Basically, I have been walking around like a woman with no hope. No happiness.
I was wearing my Grief.
Toting it around and showing it the city. I would securely place it on my shoulders to start my day. Hell, I even curled up next to it in bed. Grief. I couldn't get enough of it. Like an addict, I would seek out other avenues of unhappy thoughts and actions just so I could keep my Grief around.
This makes me ashamed of myself. And don't' think that thought didn't help to keep Grief by my side. Cause it did.
On the outside I imagine I looked the same. Maybe my smile was a little forced. Maybe my eyes weren't as bright. But the same.
Something amazing happened about a week ago. I decided to take off the Grief Sweater. (I named it so that I could get rid of it)
I "hung" it up. Had to. My life was screaming at me to be lived and to live it happy and in the light.
I have two babies! Most would argue they need me. Also, I missed me. I missed my friends and my family. When you wear the Grief Sweater, no one appears to be who they were before. It changes your outlook on the world.

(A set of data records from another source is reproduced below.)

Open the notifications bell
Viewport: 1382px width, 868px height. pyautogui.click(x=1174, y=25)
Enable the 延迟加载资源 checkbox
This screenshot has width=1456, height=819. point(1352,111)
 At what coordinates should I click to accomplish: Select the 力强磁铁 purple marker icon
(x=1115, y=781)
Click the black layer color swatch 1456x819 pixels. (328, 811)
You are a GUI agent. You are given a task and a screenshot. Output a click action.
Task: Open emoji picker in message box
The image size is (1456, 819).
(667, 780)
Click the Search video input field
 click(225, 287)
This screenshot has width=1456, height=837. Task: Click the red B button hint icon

So I am thankful I can proclaim that I have escaped the dark. It calls to me still. But I'm not worried. If I ever visit again, I know the way out.
4 comments:
Its good that you know your way out. But we all have the ups and downs. And we can overcome the downs through self evaluation and time and wisdom.
Anyway, I think you are a very strong person and have it together. Maybe you are too hard on yourself sometimes.
B. I heart you. Im so glad you hung it up. Especially since our convo the other night was HI-larious!
Oh Yrautca! I know I am hard on myself. But no one else has ever been hard on me. :)
Shib - our convos are always the best!
Absolutely. Our mood isn't something that just happens to us. You can pick out your mood, like a sweater you put on every day when you get up. Grief is ok, but it has it's time. Today you can choose any mood you want to have.